= DATA TO EXAMINE =

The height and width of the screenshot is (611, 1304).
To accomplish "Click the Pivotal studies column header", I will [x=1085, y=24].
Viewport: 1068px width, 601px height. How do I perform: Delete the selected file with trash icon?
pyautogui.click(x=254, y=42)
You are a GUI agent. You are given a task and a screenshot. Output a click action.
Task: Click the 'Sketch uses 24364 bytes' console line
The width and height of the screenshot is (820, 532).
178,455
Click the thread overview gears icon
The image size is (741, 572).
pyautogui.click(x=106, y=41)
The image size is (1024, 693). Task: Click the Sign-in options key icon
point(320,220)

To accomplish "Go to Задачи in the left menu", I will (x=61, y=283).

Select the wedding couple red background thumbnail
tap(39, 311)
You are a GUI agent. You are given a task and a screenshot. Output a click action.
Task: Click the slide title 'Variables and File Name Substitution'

= EXERCISE REQUIREMENTS =
Please copy out the records exactly as they appear.

= WRITTEN ANSWER =
The height and width of the screenshot is (611, 1304).
To accomplish "Click the Pivotal studies column header", I will [x=1085, y=24].
Viewport: 1068px width, 601px height. How do I perform: Delete the selected file with trash icon?
pyautogui.click(x=254, y=42)
You are a GUI agent. You are given a task and a screenshot. Output a click action.
Task: Click the 'Sketch uses 24364 bytes' console line
The width and height of the screenshot is (820, 532).
178,455
Click the thread overview gears icon
The image size is (741, 572).
pyautogui.click(x=106, y=41)
The image size is (1024, 693). Task: Click the Sign-in options key icon
point(320,220)

To accomplish "Go to Задачи in the left menu", I will (x=61, y=283).

Select the wedding couple red background thumbnail
tap(39, 311)
You are a GUI agent. You are given a task and a screenshot. Output a click action.
Task: Click the slide title 'Variables and File Name Substitution'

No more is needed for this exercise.